Wednesday, May 24, 2006

Albright: Bush is alienating Muslims


Albright says Clinton never let his faith guide policy


George Bush's religious absolutism is alienating Muslims worldwide and making US foreign policy difficult for many countries to accept, according to a former secretary of state.

Madeleine Albright said the president's use of Christian rhetoric and belief in the "absolute truth" was worrying.

"Some of his language is really quite over the top," she told Reuters on Sunday during a trip to London to promote her book, The Mighty and Almighty, which examines religion and world affairs.

"When he says 'God is on our side', it's very different from (former US President Abraham) Lincoln saying, 'We have to be on God's side'."

"I worked for two presidents who were men of faith, and they did not make their religious views part of American policy," she said, referring to Jimmy Carter and Bill Clinton, both Democrats.

Higher guidance

Bush, a Republican, has said that his faith informs his decisions as president. He says, for example, that he prayed to God for guidance before invading Iraq.

"President Bush's certitude about what he believes in, and the division between good and evil, is, I think, different.
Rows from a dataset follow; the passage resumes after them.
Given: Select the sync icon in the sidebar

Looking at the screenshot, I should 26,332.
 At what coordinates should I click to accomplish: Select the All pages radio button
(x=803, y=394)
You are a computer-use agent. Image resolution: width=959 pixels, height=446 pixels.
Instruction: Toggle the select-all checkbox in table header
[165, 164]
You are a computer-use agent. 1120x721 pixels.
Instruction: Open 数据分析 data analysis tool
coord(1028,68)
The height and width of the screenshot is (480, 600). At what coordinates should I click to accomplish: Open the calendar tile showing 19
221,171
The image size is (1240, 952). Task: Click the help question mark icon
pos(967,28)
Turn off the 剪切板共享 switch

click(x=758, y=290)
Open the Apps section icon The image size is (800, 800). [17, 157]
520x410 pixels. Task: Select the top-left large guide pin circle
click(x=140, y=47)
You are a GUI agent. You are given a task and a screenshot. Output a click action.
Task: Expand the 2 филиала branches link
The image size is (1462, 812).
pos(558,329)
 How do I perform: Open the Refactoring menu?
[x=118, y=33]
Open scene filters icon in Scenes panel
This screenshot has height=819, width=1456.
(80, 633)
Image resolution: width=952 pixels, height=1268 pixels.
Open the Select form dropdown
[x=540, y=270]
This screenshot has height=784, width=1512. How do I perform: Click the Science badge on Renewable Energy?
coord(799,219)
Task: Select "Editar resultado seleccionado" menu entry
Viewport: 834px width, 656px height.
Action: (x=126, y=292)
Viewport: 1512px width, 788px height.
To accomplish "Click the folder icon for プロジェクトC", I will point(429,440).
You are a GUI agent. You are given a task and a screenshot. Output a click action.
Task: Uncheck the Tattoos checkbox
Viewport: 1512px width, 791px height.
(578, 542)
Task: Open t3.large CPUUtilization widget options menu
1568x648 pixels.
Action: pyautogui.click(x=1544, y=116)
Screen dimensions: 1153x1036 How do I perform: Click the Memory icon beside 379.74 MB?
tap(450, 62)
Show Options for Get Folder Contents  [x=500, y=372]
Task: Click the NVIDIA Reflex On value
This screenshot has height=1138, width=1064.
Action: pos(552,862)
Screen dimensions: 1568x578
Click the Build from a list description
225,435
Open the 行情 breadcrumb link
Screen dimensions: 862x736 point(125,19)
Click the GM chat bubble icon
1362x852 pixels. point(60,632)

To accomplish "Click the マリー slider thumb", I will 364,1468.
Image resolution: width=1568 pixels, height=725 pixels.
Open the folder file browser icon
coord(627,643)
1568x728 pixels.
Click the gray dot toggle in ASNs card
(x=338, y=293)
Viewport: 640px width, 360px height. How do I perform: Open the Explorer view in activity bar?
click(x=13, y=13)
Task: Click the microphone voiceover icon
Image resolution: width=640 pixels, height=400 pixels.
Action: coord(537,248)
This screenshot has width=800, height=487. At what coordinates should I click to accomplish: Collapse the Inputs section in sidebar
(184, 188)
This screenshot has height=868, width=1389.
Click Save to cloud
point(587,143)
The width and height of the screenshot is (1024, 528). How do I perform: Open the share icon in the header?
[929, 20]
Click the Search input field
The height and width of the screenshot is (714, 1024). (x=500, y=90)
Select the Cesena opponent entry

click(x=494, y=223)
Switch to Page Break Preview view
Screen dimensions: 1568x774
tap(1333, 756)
The absolute truth is what makes Bush so worrying to some of us," Albright said.

Some Muslims have accused Bush of waging a crusade against Islam.

"I worked for two presidents who were men of faith, and they did not make their religious views part of American policy"

Madeleine Albright


The White House says it has nothing against Islam, but against those who commit terrorist atrocities in its name.

In her book, Albright recalls how Bush, while he was governor of Texas, told Christians he believed God wanted him to be president.

She quotes from his speech to his party convention of 2004, when he told Republicans: "We have a calling from beyond the stars to stand for freedom."

Worse than Vietnam

Albright, 69, who was secretary of state under Clinton from 1997 to 2001, says the war in Iraq "may eventually rank among the worst foreign policy disasters in US history".

She describes it as arguably worse than the Vietnam War, not in terms of the number of people killed but because of the volatility of the Middle East.

She also worries at "the growing influence of Iran" in the region and said sectarian violence between Shia and Sunni Muslims could escalate into an all-out "Arab-Persian conflict".

"We should not be contributing to what is a long historical struggle between the Sunni and Shia," she said.

Asked about her own beliefs, Albright said she had "a very confused religious background".

Born and raised a Roman Catholic in Czechoslovakia, Britain and then the United States, she converted to Anglicanism when she married and only later in life discovered she had Jewish roots.

It is this legacy which makes her wary of any religion which claims a monopoly on truth, she said.